A faithful, complete copy of the entries below is required, with images removed.

(Dataset entries begins)

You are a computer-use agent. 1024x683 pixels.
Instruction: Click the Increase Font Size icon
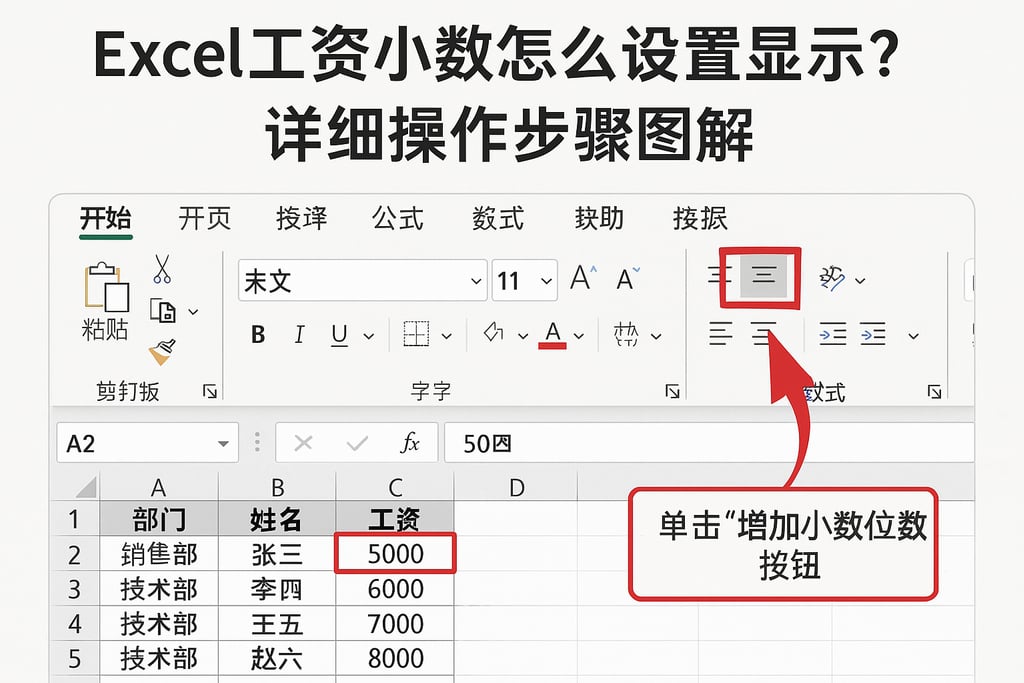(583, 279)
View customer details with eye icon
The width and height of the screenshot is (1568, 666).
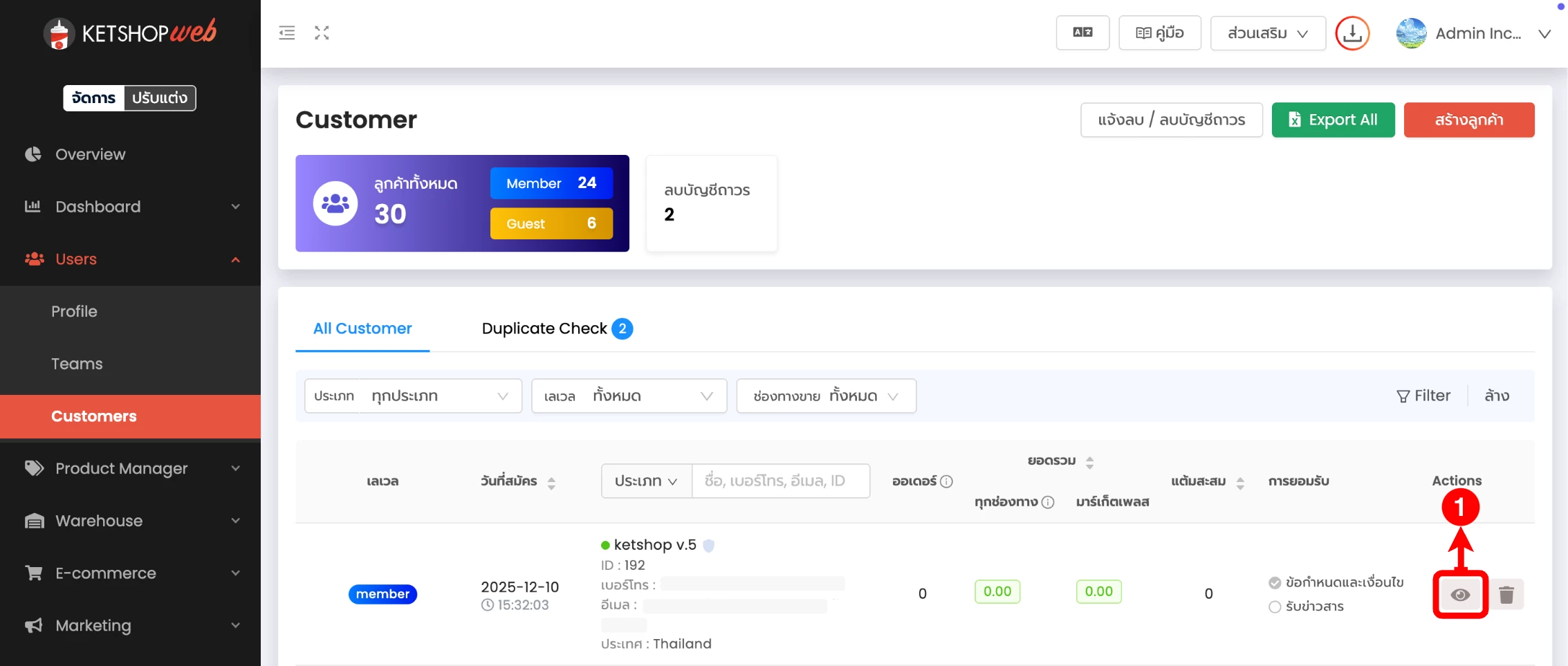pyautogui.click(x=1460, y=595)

(Dataset entries ends)

## Exercise solution
You are a computer-use agent. 1024x683 pixels.
Instruction: Click the Increase Font Size icon
(583, 279)
View customer details with eye icon
The width and height of the screenshot is (1568, 666).
pyautogui.click(x=1460, y=595)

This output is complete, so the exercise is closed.